Importing required packages into notebook.

In [1]:
import numpy as np
import pandas as pd
import xlrd
from functools import reduce

import warnings
warnings.filterwarnings('ignore')

# Search for Dataset

We were interested in exploring injuries and death trend from gun violence, including accidental, intentional, mass shootings and officer involved shootings. After looking at several datasets available online, we selected one from Kaggle which was taken from Gun Violence Archive. Gun Violence Archive is a not-for-profit corporation formed in 2013 that provides free online public access to accurate information about gun-related violence in the United States, compiled from over 2500 law enforcement, media, commercial and government sources daily.

# Understanding the dataset

The data source is comprised of data from a gun violence database that contains gun violence events in the years 2014, 2015, and 2016. In total, we had 14 csv files that were categorized by the type of incident (accidental/intentional/mass shooting/police involvement) as well as by age groups (children/teen/adult).

Within each category and age group incidents, the data provides a count of victims killed or injured for each incident. There is also data that shows mass shooting occurences that correspond to one or many of the categorized occurences. The data spans the years of 2014, 2015, and 2016 with state, city/county, and address to match. 
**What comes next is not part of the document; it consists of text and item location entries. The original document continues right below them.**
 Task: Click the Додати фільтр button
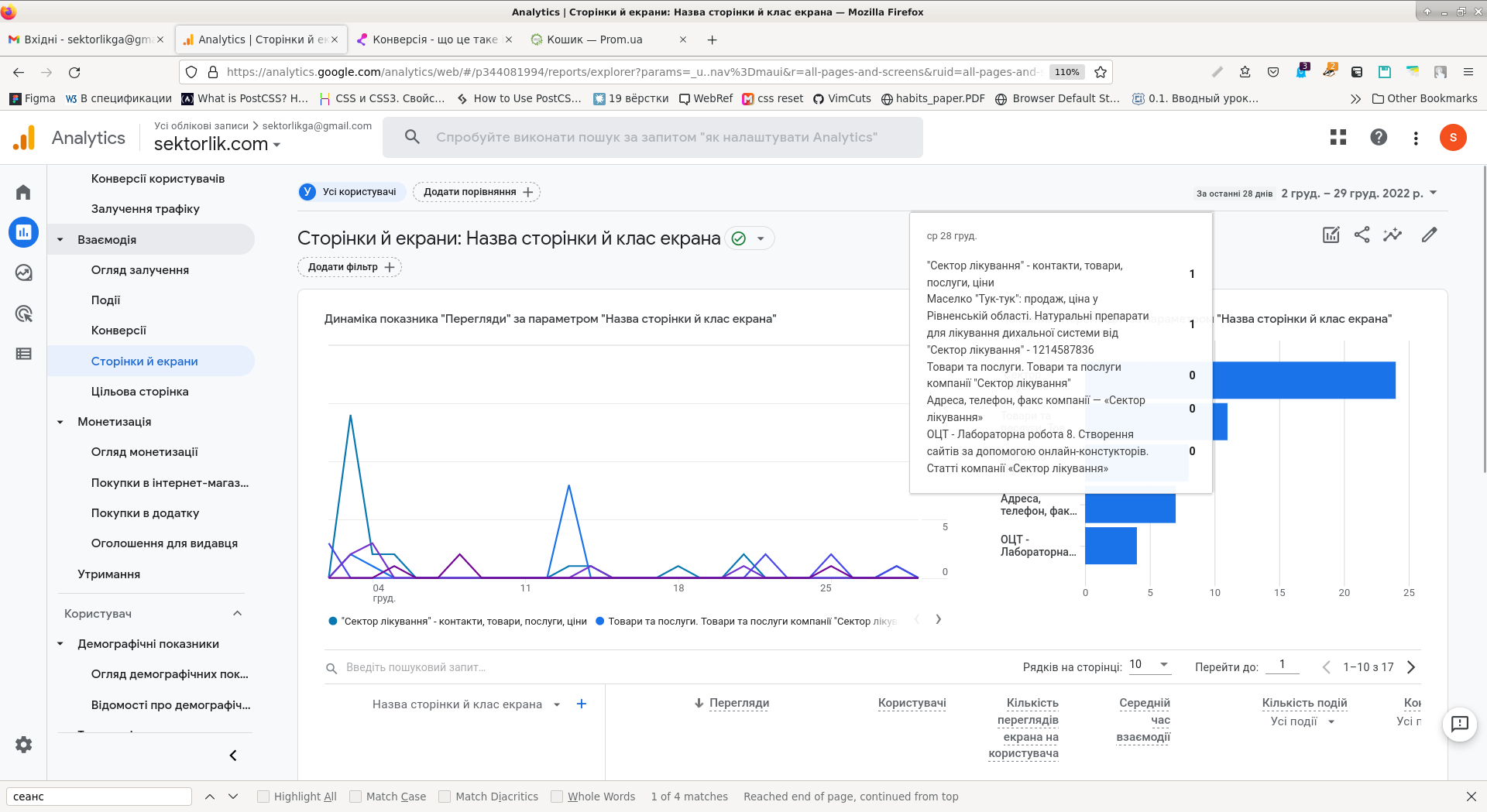349,267
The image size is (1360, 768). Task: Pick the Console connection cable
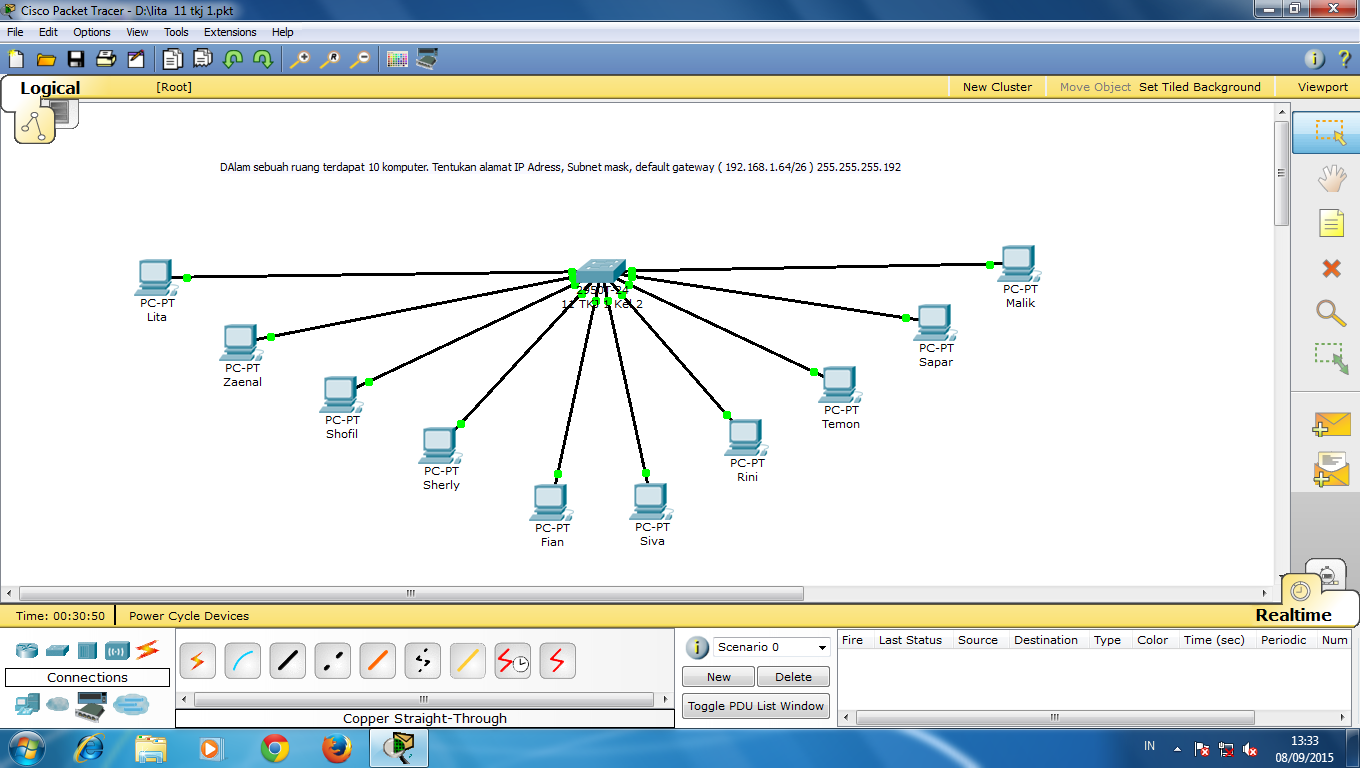242,660
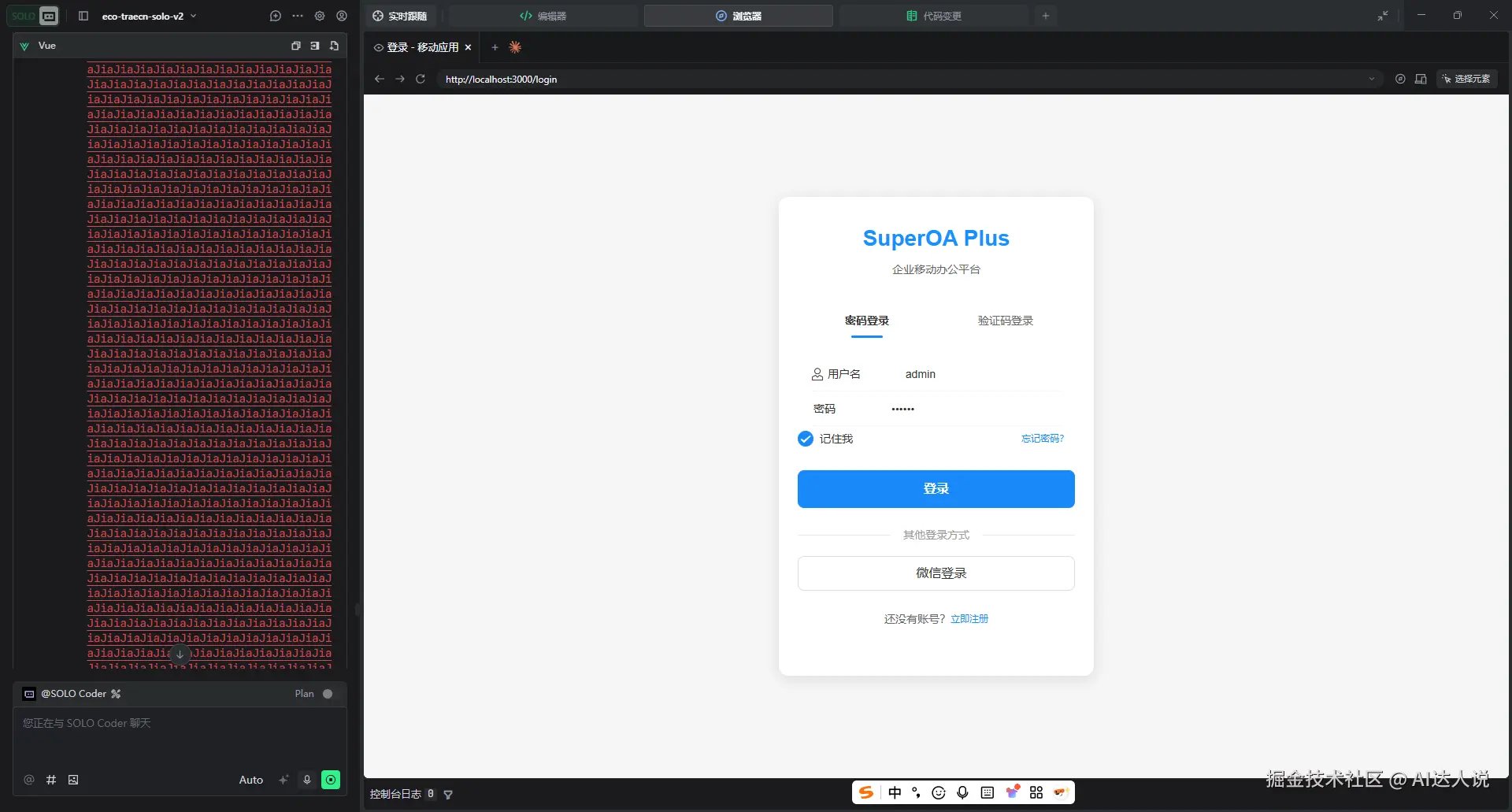This screenshot has width=1512, height=812.
Task: Click the 忘记密码? link
Action: pyautogui.click(x=1042, y=439)
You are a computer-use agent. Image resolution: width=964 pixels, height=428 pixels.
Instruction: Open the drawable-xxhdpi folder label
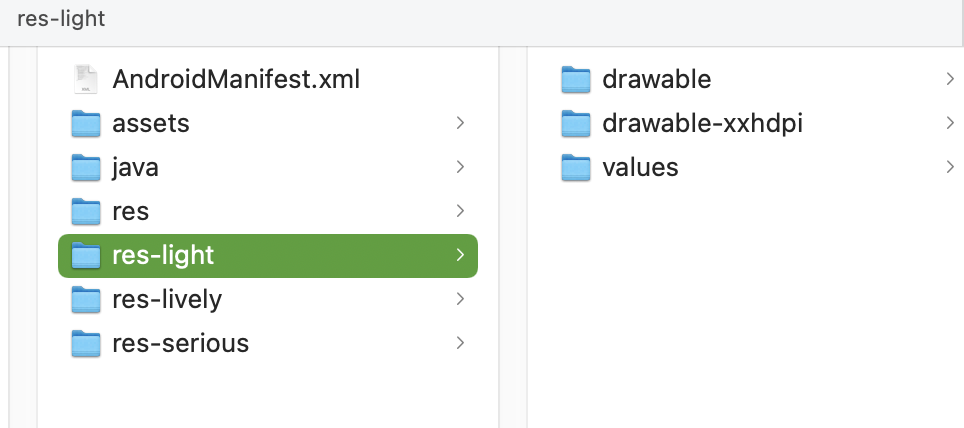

There are three groups for Age:
  - **Children**: Ages 0-11
  - **Teens**: Ages 12-17
  - **Adults**: Ages 18+

Thre are four Categories of incidents:
  - **Accidental**: Incidents that were due to playing, negligent handling, unsupervised gun handling
  - **Intentional**: Incidents of murder, suicide. Mass Shootings also account towards intentional incidents
  - **Officers Involved**: Incidents where police officers were involved (killed, injured, or fired his weapon)
  - **Mass Shootings**: Incidents where 4+ victims were injured or killed, excluding the subject/suspect/perpetrator, in one location

In each of the files, 1 row represented 1 incident from gun violence for that particular age group and incident type.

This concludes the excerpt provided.